Writing about size of production recently reminded me of interactions with larger producers compared to smaller operations. Big is not inherently bad. Big can streamline and take advantage of economies of scale, therefore bringing incredible value to the market. Big works beautifully for assembly lines and products that are the same every time. However, big does not react well to change and big does not equate with uniqueness.
My interactions with wineries producing large volumes has been unimpressive. New wines are referred to as line extensions and their justification arises from market positioning, not exciting new vineyards or outstanding grapes.

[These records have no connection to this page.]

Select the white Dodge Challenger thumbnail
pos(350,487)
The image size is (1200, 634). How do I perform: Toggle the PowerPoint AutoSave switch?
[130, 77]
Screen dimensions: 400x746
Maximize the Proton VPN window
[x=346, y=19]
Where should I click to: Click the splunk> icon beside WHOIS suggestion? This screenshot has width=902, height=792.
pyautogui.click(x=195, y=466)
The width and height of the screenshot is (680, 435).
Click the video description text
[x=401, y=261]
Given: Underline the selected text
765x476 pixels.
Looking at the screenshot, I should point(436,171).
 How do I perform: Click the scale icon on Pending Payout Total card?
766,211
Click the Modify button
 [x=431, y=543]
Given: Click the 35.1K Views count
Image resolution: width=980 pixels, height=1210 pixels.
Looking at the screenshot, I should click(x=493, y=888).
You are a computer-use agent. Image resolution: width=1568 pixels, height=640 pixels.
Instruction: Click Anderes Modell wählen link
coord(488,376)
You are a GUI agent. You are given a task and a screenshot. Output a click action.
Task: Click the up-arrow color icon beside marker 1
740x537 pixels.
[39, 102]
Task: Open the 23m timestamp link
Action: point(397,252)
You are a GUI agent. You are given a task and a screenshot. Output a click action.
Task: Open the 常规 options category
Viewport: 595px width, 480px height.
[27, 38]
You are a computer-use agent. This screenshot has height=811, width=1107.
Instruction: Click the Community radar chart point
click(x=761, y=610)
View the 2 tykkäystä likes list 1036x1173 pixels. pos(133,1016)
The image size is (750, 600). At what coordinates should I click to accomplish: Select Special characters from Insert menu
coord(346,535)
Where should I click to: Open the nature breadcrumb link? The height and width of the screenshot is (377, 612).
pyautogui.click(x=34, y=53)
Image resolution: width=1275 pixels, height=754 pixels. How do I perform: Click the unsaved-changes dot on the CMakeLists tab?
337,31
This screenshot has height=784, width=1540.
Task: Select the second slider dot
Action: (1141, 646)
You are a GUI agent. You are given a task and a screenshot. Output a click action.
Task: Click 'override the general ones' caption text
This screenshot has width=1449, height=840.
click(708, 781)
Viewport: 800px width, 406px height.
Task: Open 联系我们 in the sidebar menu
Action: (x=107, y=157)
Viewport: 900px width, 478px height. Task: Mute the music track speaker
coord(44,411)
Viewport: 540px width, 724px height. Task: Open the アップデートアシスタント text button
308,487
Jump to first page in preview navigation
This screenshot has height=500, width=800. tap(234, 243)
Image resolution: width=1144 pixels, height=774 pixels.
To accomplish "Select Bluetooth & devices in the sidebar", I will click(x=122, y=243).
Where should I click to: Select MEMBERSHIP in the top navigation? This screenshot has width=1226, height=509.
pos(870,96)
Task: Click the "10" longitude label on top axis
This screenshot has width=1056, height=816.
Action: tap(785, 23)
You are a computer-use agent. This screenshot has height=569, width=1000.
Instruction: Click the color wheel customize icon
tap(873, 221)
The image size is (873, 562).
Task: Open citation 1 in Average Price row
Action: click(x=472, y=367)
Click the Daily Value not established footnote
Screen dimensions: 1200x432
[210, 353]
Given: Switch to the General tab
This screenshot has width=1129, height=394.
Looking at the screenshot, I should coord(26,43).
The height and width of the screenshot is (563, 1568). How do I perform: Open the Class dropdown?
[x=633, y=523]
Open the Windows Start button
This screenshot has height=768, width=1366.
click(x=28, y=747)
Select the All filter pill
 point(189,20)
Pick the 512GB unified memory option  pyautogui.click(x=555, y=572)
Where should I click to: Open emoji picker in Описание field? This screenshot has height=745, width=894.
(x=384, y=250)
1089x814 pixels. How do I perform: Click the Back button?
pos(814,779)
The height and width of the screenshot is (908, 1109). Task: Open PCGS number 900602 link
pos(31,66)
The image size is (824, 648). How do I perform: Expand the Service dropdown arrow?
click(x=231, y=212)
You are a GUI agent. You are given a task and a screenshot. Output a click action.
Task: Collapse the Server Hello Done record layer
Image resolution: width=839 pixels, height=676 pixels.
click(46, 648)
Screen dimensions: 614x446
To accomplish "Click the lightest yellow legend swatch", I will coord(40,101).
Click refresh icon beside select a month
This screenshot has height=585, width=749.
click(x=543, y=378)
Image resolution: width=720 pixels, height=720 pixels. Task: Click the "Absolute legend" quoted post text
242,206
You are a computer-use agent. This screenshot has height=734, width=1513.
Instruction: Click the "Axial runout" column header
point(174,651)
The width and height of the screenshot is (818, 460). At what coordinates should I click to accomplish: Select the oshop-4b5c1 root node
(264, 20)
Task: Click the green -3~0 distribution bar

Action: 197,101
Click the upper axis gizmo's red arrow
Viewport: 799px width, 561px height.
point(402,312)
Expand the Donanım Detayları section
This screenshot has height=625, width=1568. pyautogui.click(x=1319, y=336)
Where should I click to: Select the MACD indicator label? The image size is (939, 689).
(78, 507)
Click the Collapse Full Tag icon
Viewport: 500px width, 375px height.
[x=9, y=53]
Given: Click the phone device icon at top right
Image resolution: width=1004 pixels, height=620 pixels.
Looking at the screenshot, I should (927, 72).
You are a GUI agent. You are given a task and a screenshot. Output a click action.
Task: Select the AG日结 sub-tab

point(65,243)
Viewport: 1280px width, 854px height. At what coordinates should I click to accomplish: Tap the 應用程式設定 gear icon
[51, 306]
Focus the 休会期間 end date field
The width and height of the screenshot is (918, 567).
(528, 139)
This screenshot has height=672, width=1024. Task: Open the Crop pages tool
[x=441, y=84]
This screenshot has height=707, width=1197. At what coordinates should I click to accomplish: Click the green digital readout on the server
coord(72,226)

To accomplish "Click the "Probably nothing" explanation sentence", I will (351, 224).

As an example, a Shanken News Daily from March covered the "major overhaul" of an Australian producer "that includes a realignment of its product tiers, new packaging and new wine styles." Peter Lehmann's GM, Jeff Bond had this to say: "Our first goal was to add new wines and new styles to keep the Peter Lehmann brand relevant." He goes on to mention "restructur[ing] the brand family into tiers that are more defined by customer and channel" and "enhanc[ing] the packaging to deliver a stronger link."
Notice that no mention of taste appears. This is why I avoid most wines available in grocery outlets everywhere. The goal here is not to pick on Peter Lehmann wines but to point out the complete lack of attention paid to the actual wine by too many large-scale producers. They are enhancing the packaging, not the liquid within.
Perhaps an analogy will help. When I choose to go see a concert, I do so based on the music of the band performing, not based on how they dress or what merchandise they offer. I want real music, even if sometimes that means a song that sounds off. For me, lip-syncing has no place in concerts, no matter the flashy stage show. You decide where your tastes lie.